Cambodia is a predominantly rural country with among the most ethnically and religiously homogenous populations in Southeast Asia: more than 95% of its inhabitants are Khmer and more than 95% are Buddhist. The population’s size and age structure shrank and then rebounded during the 20th century as a result of conflict and mass death.
During the Khmer Rouge regime between 1975 and 1979 as many as 1.5 to 2 million people are estimated to have been killed or died as a result of starvation, disease, or overwork – a loss of about 25% of the population. At the same time, emigration was high, and the fertility rate sharply declined. In the 1980s, after the overthrow of the Khmer Rouge, fertility nearly doubled and reached pre-Khmer Rouge levels of close to 7 children per woman, reflecting in part higher infant survival rates. The baby boom was followed by a sustained fertility decline starting in the early 1990s, eventually decreasing from 3.8 in 2000 to 2.9 in 2010, although the rate varied by income, education, and rural versus urban location.
Despite continuing fertility reduction, Cambodia still has a youthful population that is likely to maintain population growth through population momentum. Improvements have also been made in mortality, life expectancy, and contraceptive prevalence, although reducing malnutrition among children remains stalled. Differences in health indicators are pronounced between urban and rural areas, which experience greater poverty.
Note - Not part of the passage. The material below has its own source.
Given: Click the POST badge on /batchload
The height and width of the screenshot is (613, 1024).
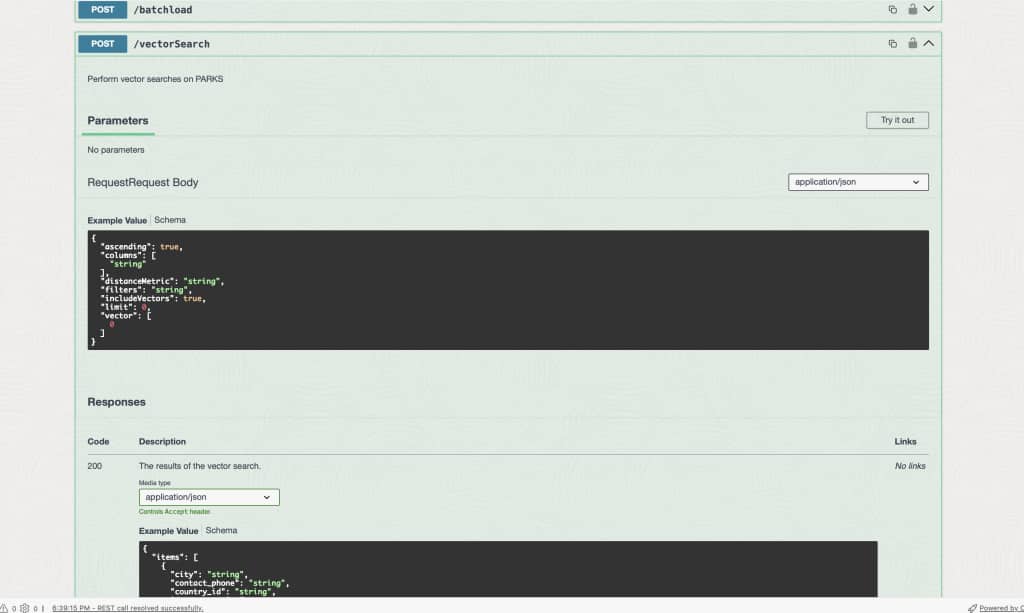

Cambodia is predominantly a country of migration, driven by the search for work, education, or marriage. Internal migration is more prevalent than international migration, with rural to urban migration being the most common, followed by rural to rural migration. Urban migration focuses on the pursuit of unskilled or semi-skilled jobs in Phnom Penh, with men working mainly in the construction industry and women working in garment factories.
Most Cambodians who migrate abroad do so illegally using brokers because it is cheaper and faster than through formal channels, but doing so puts them at risk of being trafficked for forced labor or sexual exploitation. Young Cambodian men and women migrate short distances across the Thai border using temporary passes to work in agriculture, while others migrate long distances primarily into Thailand and Malaysia for work in agriculture, fishing, construction, manufacturing, and domestic service.
Cambodia was a refugee sending country in the 1970s and 1980s as a result of the brutality of the Khmer Rouge regime, its ousting by the Vietnamese invasion, and the resultant civil war. Tens of thousands of Cambodians fled to Thailand; more than 100,000 were resettled in the US in the 1980s. Cambodia signed a multi-million-dollar agreement with Australia in 2014 to voluntarily resettle refugees seeking shelter in Australia. However, the deal has proven to be a failure because of poor conditions and a lack of support services for the few refugees willing to accept the offer.
Location: Southeastern Asia, bordering the Gulf of Thailand, between Thailand, Vietnam, and Laos
Area: total: 181,035 sq km, land: 176,515 sq km, water: 4,520 sq km
Land boundaries: total: 2,530 km, border countries (3): Laos 555 km; Thailand 817 km; Vietnam 1158 km
Population distribution: Population concentrated in the southeast, particularly in and around the capital of Phnom Penh; further distribution is linked closely to the Tonle Sap and Mekong Rivers
Major urban areas: 2.211 million PHNOM PENH (capital) (2022)
Ethnic groups: Khmer 95.4%, Cham 2.4%, Chinese 1.5%, other 0.7% (2019-20 est.)
Languages: Khmer (official) 95.8%, minority languages 2.9%, Chinese 0.6%, Vietnamese 0.5%, other 0.2% (2019 est.)
Religion: Buddhist (official) 97.1%, Muslim 2%, Christian 0.3%, other 0.5% (2019 est.)